But a threat by an Islamic militant group to execute a Croatian hostage kidnapped west of the capital threatened to overshadow the ceremony, showcased by authorities as proof that the country was safe.

The event in the port city of Ismailiya, due to be attended by several heads of state including French President Francois Hollande, comes two years after then army chief Sisi overthrew his Islamist predecessor.

Mohamed Morsi's ousting unleashed a deadly crackdown on Islamists, and a jihadist insurgency has killed hundreds of soldiers east of the Suez Canal.

The Islamic State group's Egyptian affiliate on Wednesday released a video threatening to execute Croatian hostage Tomislav Salopek, a worker with French geoscience company CGG, in 48 hours if female prisoners were not released.

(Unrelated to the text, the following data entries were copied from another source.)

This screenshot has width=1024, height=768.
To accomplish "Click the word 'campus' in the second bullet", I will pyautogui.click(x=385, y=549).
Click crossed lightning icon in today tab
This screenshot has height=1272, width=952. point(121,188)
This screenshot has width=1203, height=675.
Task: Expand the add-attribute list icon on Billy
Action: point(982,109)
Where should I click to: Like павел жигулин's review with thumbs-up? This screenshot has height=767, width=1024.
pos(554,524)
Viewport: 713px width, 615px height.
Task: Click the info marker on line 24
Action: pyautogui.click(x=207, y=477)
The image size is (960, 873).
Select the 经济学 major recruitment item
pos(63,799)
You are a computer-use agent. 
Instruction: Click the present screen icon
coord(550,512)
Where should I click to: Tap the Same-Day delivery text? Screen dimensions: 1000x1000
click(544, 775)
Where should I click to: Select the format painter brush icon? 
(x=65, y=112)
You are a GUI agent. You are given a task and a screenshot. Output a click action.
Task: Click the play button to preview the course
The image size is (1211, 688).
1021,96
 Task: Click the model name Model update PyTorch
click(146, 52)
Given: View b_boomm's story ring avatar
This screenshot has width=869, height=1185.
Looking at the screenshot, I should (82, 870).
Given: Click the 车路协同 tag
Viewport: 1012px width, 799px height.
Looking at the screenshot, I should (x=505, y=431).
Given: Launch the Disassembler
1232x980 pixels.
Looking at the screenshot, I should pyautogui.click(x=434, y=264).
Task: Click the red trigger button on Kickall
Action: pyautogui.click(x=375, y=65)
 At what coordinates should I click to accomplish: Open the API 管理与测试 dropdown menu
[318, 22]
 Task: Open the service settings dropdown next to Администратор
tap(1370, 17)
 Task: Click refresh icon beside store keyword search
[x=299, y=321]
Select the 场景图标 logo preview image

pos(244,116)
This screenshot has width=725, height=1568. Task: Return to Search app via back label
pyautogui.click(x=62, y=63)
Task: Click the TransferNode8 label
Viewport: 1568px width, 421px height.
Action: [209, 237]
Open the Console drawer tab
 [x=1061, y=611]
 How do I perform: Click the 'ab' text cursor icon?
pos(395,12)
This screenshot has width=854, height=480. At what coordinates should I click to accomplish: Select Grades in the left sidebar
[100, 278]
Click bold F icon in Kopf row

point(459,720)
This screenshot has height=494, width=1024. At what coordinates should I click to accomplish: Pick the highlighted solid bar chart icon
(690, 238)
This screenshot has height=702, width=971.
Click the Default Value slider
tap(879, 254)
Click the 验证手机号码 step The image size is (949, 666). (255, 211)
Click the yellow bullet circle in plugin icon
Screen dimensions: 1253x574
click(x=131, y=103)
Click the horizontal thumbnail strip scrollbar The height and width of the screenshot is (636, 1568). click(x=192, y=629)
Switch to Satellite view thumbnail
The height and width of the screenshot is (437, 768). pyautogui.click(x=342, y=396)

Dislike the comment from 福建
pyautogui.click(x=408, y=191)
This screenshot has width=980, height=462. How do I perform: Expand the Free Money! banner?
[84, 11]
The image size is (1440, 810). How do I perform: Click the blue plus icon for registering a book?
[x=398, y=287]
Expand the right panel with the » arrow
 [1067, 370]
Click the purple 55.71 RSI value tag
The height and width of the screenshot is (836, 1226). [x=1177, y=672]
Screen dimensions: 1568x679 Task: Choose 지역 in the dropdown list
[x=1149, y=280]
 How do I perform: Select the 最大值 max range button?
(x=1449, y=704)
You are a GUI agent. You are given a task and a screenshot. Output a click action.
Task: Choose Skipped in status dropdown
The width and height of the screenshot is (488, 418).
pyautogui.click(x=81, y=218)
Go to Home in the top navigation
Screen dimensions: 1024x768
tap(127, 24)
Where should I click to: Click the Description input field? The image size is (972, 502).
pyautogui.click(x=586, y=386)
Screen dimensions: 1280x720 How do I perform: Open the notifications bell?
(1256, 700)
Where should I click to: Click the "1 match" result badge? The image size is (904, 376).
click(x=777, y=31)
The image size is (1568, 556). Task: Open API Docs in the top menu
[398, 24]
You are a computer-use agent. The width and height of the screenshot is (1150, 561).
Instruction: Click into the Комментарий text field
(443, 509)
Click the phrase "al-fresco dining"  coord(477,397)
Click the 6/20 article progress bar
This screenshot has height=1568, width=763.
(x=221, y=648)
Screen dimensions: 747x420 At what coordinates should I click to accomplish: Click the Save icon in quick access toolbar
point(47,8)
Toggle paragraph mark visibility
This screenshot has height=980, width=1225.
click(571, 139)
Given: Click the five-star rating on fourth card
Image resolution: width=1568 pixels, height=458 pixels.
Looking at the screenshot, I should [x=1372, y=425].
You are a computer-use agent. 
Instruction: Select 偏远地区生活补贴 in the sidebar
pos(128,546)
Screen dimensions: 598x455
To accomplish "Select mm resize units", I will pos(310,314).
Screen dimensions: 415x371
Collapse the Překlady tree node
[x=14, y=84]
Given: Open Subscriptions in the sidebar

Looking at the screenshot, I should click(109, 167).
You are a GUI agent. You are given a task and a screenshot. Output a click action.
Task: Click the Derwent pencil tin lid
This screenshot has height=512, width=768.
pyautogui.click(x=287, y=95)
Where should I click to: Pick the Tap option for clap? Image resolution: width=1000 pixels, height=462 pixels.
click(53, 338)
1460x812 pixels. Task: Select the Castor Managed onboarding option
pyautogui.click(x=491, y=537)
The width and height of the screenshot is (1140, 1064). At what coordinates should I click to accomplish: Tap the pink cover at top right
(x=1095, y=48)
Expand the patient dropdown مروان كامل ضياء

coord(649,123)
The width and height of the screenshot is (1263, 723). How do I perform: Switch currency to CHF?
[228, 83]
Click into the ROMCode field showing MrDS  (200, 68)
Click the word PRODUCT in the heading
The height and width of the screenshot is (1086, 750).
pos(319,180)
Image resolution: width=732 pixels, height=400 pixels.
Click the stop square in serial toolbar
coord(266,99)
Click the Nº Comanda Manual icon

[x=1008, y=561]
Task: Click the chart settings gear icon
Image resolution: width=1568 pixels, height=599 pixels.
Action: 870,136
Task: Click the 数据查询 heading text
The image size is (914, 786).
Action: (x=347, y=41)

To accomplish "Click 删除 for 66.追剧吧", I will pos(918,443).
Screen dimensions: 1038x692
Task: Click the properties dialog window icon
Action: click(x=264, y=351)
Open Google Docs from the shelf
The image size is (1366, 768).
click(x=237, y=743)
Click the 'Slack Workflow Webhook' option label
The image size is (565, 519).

Croatian Foreign Minister Vesna Pusic was due in Cairo on Thursday to try to secure his release. 

Sisi broke ground on the canal project last August after being elected president after he promised to strengthen security and revive a dilapidated economy.

Initial estimates suggested the new route would take up to three years to build, but Sisi set an ambitious target of 12 months to finish the project.

It has been touted as a landmark achievement, rivalling the digging of the original 192-kilometre (119-mile) canal which opened in 1869 after almost a decade of work.

The new section, built at a cost of $9 billion (7.9 billion euros) and funded entirely by Egyptian investors, runs part of the way alongside the existing canal connecting the Red Sea and the Mediterranean.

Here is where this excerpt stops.